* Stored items
***

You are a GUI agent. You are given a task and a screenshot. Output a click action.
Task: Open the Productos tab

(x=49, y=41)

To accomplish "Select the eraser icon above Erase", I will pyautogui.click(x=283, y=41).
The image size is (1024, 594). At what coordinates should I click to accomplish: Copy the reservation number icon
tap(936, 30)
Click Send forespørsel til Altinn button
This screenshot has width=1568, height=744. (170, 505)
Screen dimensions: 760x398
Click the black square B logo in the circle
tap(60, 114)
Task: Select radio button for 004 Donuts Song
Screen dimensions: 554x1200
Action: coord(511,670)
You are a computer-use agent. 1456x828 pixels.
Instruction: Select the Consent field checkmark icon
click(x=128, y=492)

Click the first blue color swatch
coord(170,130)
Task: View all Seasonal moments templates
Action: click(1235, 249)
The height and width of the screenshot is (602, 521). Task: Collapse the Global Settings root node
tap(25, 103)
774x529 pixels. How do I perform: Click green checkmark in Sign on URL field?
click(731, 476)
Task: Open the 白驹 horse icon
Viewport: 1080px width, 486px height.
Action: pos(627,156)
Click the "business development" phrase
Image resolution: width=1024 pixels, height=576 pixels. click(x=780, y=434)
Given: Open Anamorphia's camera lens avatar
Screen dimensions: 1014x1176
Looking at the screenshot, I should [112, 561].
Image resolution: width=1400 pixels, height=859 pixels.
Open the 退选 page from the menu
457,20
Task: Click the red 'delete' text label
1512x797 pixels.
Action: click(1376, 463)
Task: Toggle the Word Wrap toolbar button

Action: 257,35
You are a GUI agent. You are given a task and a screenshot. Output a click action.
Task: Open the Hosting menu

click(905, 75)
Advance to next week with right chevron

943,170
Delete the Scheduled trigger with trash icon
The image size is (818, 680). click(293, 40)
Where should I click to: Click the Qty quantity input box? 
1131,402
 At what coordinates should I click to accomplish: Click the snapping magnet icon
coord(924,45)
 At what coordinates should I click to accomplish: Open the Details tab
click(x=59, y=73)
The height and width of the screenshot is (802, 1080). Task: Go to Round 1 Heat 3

***

* Assigned task
Each entry given above is to be duplicated exactly.

* Exercise result
You are a GUI agent. You are given a task and a screenshot. Output a click action.
Task: Open the Productos tab

(x=49, y=41)

To accomplish "Select the eraser icon above Erase", I will pyautogui.click(x=283, y=41).
The image size is (1024, 594). At what coordinates should I click to accomplish: Copy the reservation number icon
tap(936, 30)
Click Send forespørsel til Altinn button
This screenshot has width=1568, height=744. (170, 505)
Screen dimensions: 760x398
Click the black square B logo in the circle
tap(60, 114)
Task: Select radio button for 004 Donuts Song
Screen dimensions: 554x1200
Action: coord(511,670)
You are a computer-use agent. 1456x828 pixels.
Instruction: Select the Consent field checkmark icon
click(x=128, y=492)

Click the first blue color swatch
coord(170,130)
Task: View all Seasonal moments templates
Action: click(1235, 249)
The height and width of the screenshot is (602, 521). Task: Collapse the Global Settings root node
tap(25, 103)
774x529 pixels. How do I perform: Click green checkmark in Sign on URL field?
click(731, 476)
Task: Open the 白驹 horse icon
Viewport: 1080px width, 486px height.
Action: pos(627,156)
Click the "business development" phrase
Image resolution: width=1024 pixels, height=576 pixels. click(x=780, y=434)
Given: Open Anamorphia's camera lens avatar
Screen dimensions: 1014x1176
Looking at the screenshot, I should [112, 561].
Image resolution: width=1400 pixels, height=859 pixels.
Open the 退选 page from the menu
457,20
Task: Click the red 'delete' text label
1512x797 pixels.
Action: click(1376, 463)
Task: Toggle the Word Wrap toolbar button

Action: 257,35
You are a GUI agent. You are given a task and a screenshot. Output a click action.
Task: Open the Hosting menu

click(905, 75)
Advance to next week with right chevron

943,170
Delete the Scheduled trigger with trash icon
The image size is (818, 680). click(293, 40)
Where should I click to: Click the Qty quantity input box? 
1131,402
 At what coordinates should I click to accomplish: Click the snapping magnet icon
coord(924,45)
 At what coordinates should I click to accomplish: Open the Details tab
click(x=59, y=73)
The height and width of the screenshot is (802, 1080). Task: Go to Round 1 Heat 3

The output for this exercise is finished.